Why have national tests been introduced?
Schools have always used tests to check how well children are doing. Having national tests developed specially for use in Wales means that teachers in all schools have the same information on the reading and numeracy skills of their pupils. It also makes it possible to get a picture of national achievement in these subjects. The tests can show where individual children might need more help to improve their skills. This means that Birchgrove primary school can compare achievement in reading and numeracy in their schools with what is happening nationally.
What are the tests like?
The reading tests are made up of short questions based on two or more texts. Some of the questions check how well the text has been understood, others aim to find out if children make judgements about what they are reading Before the start of the test, children can try out some practice questions so that they will know what the different types of question are like and what they may be asked.
Each test takes up to an hour but younger children can take a break part way through.
There are two kinds of numeracy tests.
1. The procedural test measures skills in number, measuring and data skills.
2. The reasoning test measures how well children can use what they know to solve everyday problems.
Each of the numeracy tests takes up to half an hour, but again, younger children can take a break during the tests.
When does testing take place?
All school are set a one week time period during the month of May to undertake these tests. Children can take the tests in classroom groups or in larger groups.
Do all children have to take the tests?
Most children should be able to take the tests, but some may need particular access arrangements. For example, large-print and Braille versions of the tests are available for children who have problems with their eyesight. A very small number of children may not be able to take the tests. Headteachers will carefully consider whether to enter some children for one or more of the tests.
What can the tests tell me about my child's learning?
The tests can provide useful information to add to what your child's teacher knows about their reading and numeracy from their work everyday in the classroom. Teachers can use the results to identify strengths and also areas where more help may be needed. They will share this information with you at parent evenings.

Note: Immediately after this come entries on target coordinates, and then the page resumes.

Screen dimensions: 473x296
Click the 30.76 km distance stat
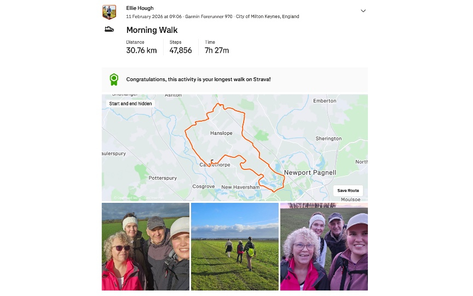tap(141, 47)
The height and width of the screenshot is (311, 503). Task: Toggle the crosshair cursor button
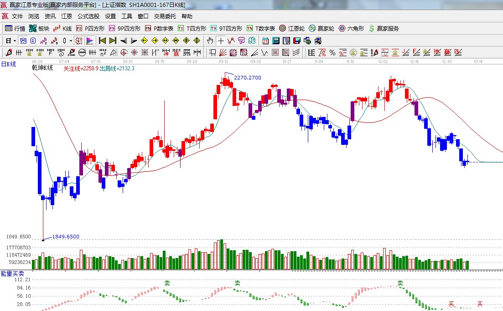point(221,41)
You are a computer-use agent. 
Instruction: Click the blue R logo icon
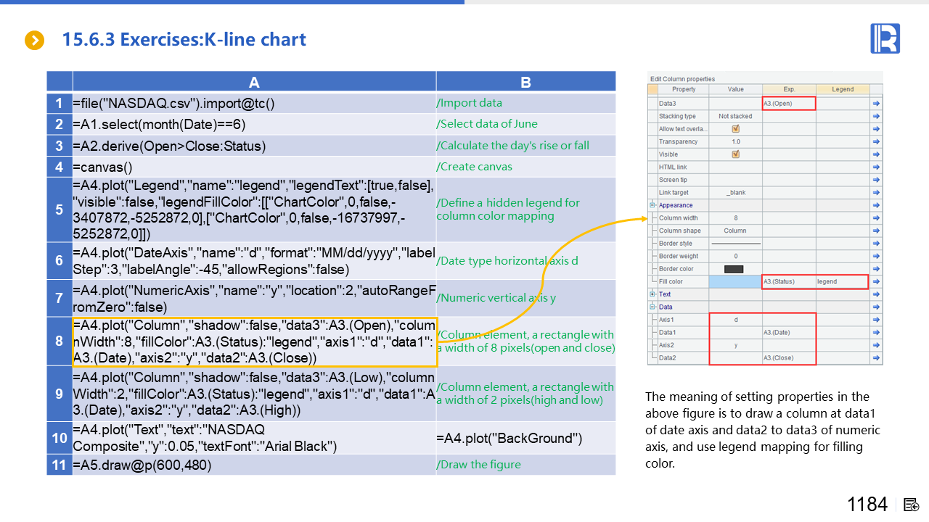pyautogui.click(x=885, y=38)
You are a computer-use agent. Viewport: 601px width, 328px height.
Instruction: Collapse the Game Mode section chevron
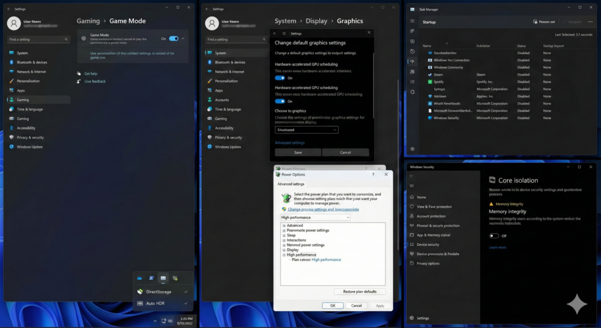[x=184, y=39]
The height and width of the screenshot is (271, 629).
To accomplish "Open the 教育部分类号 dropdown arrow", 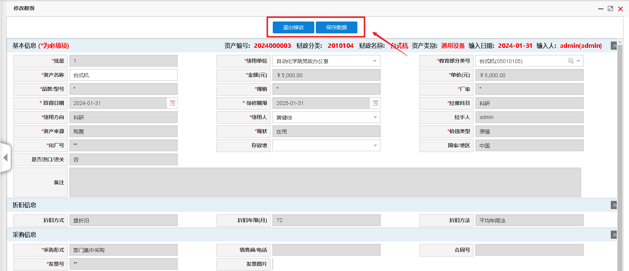I will pyautogui.click(x=579, y=61).

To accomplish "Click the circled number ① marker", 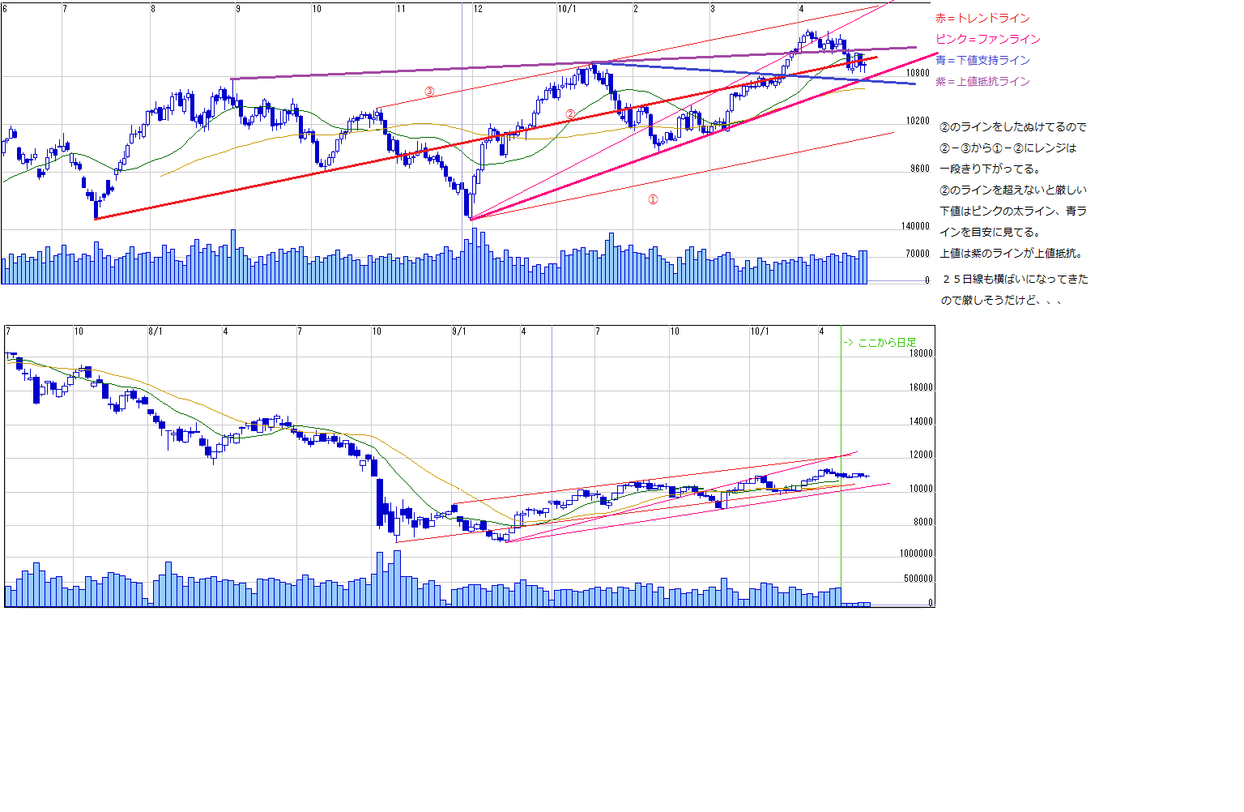I will coord(653,199).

However, any test can only look at a limited range of skills and abilities. The reading tests cannot provide information on speaking, listening or writing skills. The numeracy tests cannot test your child's understanding of space and shape. Some children will not perform at their best on the day of the test. As a result, their test results alone may not give a full picture of their ability. It is important to discuss your child's progress with their teacher based on all the evidence they have, rather than just focusing on a single test result. It is also important to remember that children do not all make progress at the same rate.
How will I know how my child has done on the tests?
By the end of the Summer term/beginning of the Autumn term we will give you test results for each test that your child has taken. The results should be read alongside your child's annual report.